On 2/28/11 3:35 PM, wrote:
On Mon, 28 Feb 2011 15:16:04 -0500, Wayne.B
wrote:

On Mon, 28 Feb 2011 11:12:34 -0800,
wrote:

On Mon, 28 Feb 2011 05:44:56 -0500, Wayne.B
wrote:

On Sun, 27 Feb 2011 21:24:46 -0800, wrote:

On Sun, 27 Feb 2011 19:50:35 -0500, Wayne.B
wrote:

On Sun, 27 Feb 2011 15:16:48 -0800, wrote:

Corporations are beholden to their stockholders, not the customer.

Any business is a balancing act between customers, stockholders
(owners), and employees. On top of that, throw in the government,
general public, media and financial services just for good measure.
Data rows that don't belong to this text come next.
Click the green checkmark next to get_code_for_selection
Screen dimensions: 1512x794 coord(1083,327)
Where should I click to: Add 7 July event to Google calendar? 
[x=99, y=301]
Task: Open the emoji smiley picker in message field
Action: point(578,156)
My advice? Become a stockholder. It's very satisfying to be a
stakeholder in a well run business.

I am a large stakeholder in my own corporation, and it's run very
efficiently. But it's not in the oil industry where competitors work
in collusion. I have competitors in what's called a free market.
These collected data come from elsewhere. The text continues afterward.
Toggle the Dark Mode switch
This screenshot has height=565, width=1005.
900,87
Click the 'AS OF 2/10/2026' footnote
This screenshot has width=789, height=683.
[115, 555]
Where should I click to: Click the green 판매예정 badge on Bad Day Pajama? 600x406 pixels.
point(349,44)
Any time oil/gas prices go up, it becomes very popular to think that
there is some vast conspiracy behind it. Who's fault is it when
prices go the other way as they sometimes do? There are vast numbers
of middle men involved in the production, distribution, refining and
transportation of oil. If they think prices are going up in the near
future because of a posible shortage, they do the same thing that you
and I would do, and try to buy more right now. The only collusion
involved is supply and demand.

Actually, it's pretty obvious there is a conspiracy. It isn't about
fixing prices though. It's about corps not giving a crap about this
country or its people. They attempt to rig the electoral process and
usually succeed.


You and Harry are too much with this corporate conspiracy nonsense.
Perhaps you can both go to Venezuela and help Chavez nationalize their
remaining industries.


So you believe that corps have the best interest of the US in mind? I
thought they had the best interest of their shareholders and CEOs in
mind first.

Nobody is talking about nationalizing companies, but you'd rather
deflect any discussion about reasonable regulation.



It's corporations uber alles, nothing less. Wayne wants us to think
corporations don't talk to each other because there are virtually
unenforced regulations against doing so. He obviously spent his working
life working for a large corporation and is rationalizing it.